>>
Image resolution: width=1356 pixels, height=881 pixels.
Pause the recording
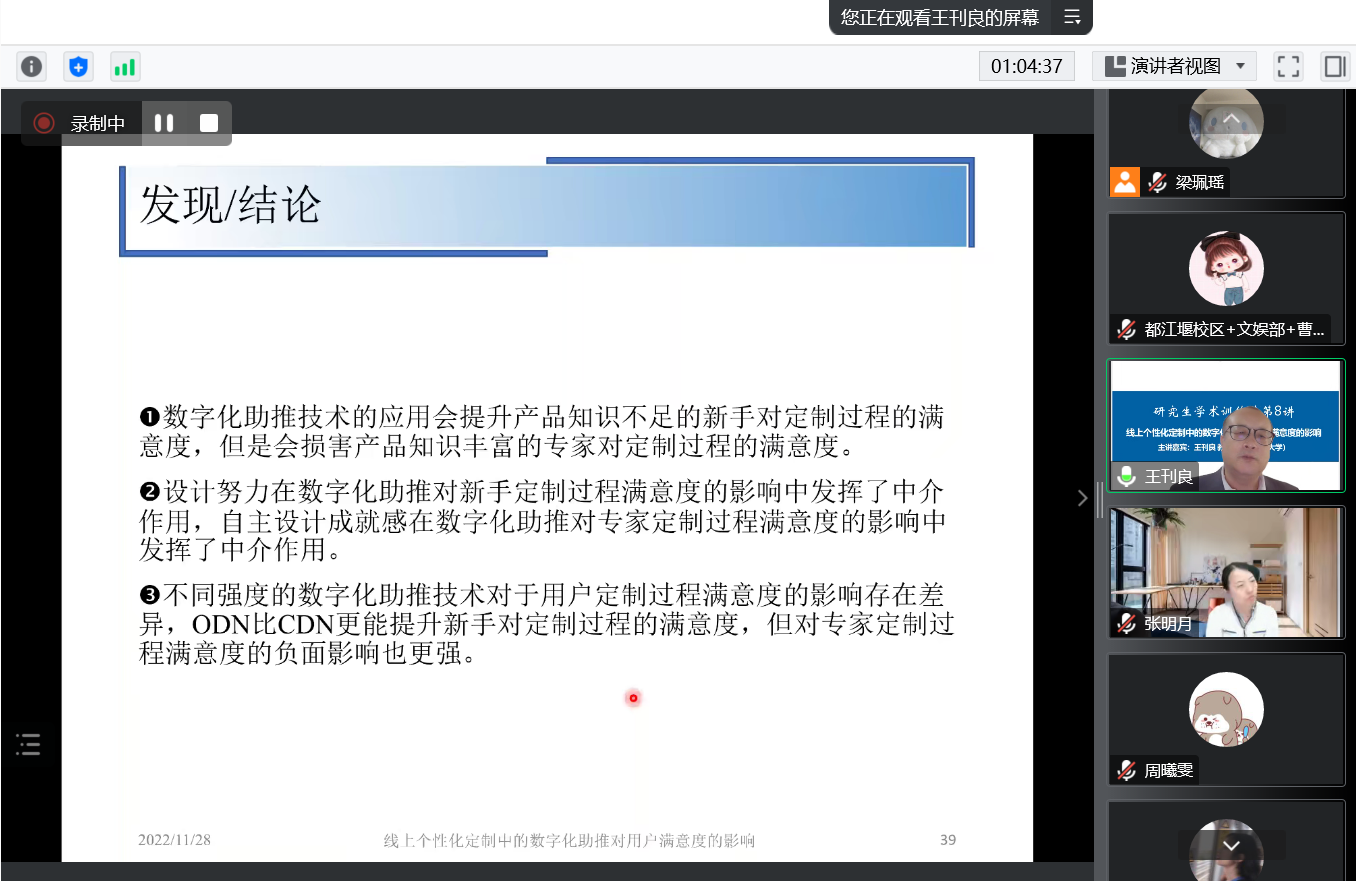pyautogui.click(x=164, y=123)
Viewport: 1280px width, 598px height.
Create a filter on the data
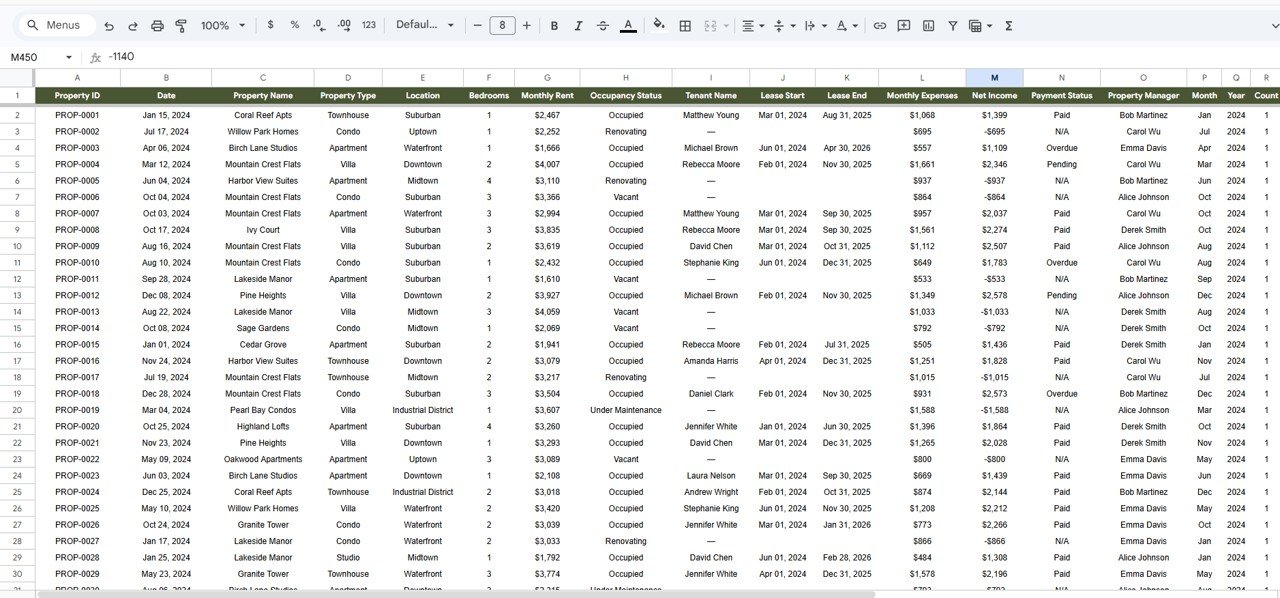pos(952,25)

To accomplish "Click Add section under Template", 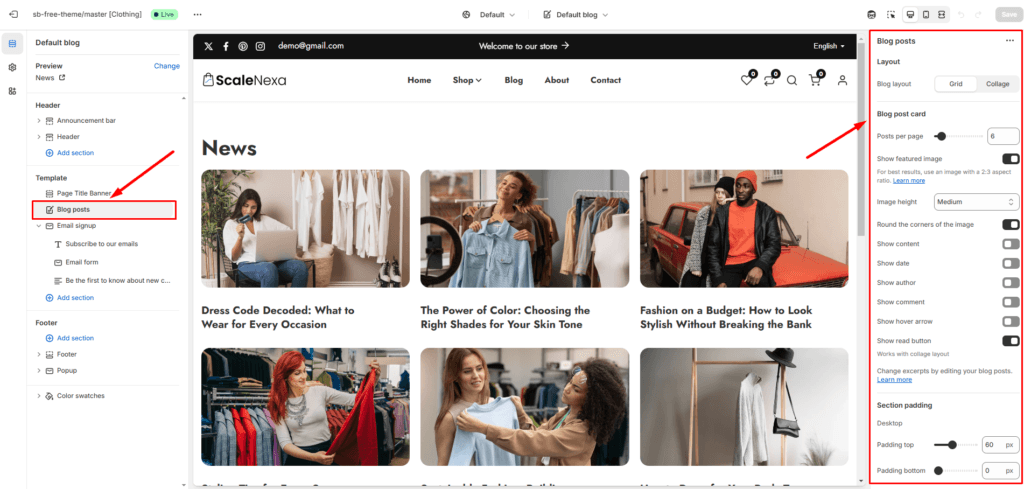I will click(x=75, y=298).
<<
If a line of the records includes the string "width", copy it out.

Image resolution: width=1356 pixels, height=881 pixels.
Viewport: 1280px width, 598px height.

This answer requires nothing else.